On sait qu’au théâtre le cri est un aveu d’impuissance et que le silence peut porter un message autrement fort(1). C’est ce que semblent avoir oublié les comédiens qui jouent « L’Araignée », même s’il est exact que Luther avait une voix qui portait et un talent certain de prêcheur.
Par ailleurs, lorsque l’on sait que la rencontre entre ce dernier et Charles Quint eut réellement lieu, est-il concevable de penser une seule seconde qu’un empereur de 21 ans tout fraîchement élu en vienne aux mains avec un moine de 17 ans son aîné ?
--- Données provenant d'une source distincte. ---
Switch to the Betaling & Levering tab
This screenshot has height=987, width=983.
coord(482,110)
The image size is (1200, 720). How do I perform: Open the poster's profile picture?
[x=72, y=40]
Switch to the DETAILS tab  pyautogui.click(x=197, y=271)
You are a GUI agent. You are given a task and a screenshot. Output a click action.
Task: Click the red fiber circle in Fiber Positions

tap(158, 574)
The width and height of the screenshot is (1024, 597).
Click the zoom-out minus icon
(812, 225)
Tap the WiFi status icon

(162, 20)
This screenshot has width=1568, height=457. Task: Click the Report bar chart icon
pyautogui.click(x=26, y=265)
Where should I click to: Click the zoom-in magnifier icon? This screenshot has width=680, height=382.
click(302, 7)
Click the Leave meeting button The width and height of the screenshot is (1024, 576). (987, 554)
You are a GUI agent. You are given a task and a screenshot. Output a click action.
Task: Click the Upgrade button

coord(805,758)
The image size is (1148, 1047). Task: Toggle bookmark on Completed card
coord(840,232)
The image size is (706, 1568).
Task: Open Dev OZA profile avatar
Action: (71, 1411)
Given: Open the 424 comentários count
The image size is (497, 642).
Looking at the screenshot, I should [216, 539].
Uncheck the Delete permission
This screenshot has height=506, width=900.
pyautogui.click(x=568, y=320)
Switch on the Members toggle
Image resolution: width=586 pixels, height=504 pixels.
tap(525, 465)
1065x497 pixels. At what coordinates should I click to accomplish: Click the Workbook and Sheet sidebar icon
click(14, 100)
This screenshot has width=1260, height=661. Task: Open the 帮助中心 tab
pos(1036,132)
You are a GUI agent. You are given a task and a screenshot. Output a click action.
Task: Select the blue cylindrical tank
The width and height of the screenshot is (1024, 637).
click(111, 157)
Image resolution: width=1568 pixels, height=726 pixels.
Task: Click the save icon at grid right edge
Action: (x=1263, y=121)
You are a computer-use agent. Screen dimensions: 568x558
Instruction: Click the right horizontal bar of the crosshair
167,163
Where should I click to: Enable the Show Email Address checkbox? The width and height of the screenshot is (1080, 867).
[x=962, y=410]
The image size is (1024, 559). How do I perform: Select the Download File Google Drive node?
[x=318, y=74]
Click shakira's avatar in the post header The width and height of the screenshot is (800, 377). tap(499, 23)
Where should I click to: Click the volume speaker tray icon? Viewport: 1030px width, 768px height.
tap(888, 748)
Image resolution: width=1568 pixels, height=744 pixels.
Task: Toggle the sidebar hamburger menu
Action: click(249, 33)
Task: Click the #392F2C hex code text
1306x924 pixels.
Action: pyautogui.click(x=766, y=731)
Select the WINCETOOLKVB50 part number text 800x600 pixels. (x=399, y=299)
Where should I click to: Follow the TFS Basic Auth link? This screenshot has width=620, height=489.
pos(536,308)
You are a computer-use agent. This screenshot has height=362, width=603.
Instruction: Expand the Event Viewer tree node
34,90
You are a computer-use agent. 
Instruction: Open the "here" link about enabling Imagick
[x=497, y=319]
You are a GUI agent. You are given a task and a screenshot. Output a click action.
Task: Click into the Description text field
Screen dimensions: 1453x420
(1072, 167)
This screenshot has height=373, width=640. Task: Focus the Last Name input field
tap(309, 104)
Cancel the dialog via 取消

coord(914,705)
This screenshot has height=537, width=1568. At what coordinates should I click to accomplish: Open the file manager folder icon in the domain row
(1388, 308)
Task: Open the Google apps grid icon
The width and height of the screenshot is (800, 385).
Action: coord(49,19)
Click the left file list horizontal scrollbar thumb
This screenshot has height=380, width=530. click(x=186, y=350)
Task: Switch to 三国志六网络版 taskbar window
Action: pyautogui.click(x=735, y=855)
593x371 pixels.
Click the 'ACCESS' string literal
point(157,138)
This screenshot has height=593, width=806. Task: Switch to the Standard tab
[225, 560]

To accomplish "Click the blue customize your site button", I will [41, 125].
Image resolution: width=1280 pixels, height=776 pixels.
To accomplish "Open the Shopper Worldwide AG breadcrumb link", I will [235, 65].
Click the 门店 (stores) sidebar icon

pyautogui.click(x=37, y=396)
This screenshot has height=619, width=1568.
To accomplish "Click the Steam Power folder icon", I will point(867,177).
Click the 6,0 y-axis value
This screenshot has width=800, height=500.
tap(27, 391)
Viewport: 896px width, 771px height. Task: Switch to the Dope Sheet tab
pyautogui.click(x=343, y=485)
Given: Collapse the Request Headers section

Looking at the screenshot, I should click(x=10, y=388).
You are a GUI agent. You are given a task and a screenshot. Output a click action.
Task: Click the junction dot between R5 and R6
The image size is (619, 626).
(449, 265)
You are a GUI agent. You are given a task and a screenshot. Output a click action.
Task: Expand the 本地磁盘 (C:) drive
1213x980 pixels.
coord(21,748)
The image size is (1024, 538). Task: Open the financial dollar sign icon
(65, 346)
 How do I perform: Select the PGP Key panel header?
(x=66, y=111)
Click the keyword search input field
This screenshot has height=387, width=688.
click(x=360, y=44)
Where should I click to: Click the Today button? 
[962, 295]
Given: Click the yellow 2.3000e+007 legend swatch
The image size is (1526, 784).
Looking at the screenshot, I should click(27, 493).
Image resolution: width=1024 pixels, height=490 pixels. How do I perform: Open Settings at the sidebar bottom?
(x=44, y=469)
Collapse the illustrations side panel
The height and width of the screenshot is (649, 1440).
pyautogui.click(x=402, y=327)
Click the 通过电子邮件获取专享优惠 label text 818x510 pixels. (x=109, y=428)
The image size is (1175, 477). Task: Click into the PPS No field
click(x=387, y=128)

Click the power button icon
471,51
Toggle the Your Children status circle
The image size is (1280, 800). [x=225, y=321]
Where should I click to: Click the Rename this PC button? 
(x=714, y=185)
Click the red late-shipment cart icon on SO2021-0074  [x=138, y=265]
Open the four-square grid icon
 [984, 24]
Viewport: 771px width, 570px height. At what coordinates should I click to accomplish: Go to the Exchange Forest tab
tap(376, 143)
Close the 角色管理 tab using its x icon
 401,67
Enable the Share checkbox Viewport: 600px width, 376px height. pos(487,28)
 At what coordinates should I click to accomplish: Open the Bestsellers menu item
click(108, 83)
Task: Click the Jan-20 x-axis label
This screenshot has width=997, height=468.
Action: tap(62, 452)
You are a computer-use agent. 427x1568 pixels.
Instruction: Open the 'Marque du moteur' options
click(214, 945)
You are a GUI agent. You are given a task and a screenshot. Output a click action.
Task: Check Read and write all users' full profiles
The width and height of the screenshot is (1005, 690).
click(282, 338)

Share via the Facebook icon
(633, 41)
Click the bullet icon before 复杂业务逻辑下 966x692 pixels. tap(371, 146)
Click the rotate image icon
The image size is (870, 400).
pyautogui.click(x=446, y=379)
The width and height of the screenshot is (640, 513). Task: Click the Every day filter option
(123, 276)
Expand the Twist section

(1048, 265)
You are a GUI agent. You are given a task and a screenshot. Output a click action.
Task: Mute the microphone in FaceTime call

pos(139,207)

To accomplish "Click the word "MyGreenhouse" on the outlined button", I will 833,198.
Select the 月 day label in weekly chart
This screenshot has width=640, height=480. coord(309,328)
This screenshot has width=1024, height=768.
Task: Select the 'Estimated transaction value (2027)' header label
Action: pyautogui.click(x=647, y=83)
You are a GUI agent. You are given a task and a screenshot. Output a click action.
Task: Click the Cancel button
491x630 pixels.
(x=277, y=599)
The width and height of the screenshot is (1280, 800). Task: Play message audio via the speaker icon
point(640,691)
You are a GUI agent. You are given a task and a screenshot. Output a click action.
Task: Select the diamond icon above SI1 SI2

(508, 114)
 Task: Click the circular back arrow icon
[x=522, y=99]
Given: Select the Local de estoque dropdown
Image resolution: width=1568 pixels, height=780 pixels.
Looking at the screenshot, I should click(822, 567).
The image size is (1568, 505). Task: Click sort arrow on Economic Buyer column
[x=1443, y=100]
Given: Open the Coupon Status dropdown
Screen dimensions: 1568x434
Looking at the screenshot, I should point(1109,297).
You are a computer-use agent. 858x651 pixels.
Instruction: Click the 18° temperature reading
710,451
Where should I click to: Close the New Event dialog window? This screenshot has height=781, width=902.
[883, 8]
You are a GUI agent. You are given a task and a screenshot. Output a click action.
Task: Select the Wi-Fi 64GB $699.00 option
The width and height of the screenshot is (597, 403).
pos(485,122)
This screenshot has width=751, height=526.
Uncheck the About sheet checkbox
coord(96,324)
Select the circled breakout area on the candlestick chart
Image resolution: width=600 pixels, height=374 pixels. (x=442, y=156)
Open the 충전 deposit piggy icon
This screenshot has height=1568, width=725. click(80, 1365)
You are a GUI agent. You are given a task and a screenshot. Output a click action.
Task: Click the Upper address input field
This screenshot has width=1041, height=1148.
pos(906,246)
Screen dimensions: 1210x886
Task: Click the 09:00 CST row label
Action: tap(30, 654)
Si la forme de cette pièce pèche par excès, il faut néanmoins aller la voir à cause du fond, proprement passionnant. Par certains côtés, l’on n’est pas loin de la dispute de Valladolid. Bien sûr, on peut regretter que le côté profondément religieux de cet empereur, qui renonça à sa couronne pour finir sa vie dans un monastère, ne soit pas plus mis en évidence. Mais tous les éléments historiques rapportés sont exacts et les enjeux bien montrés. Par exemple, il est tout à fait juste que Luther, réputé bon débatteur, ait déçu lors de sa première comparution devant la Diète.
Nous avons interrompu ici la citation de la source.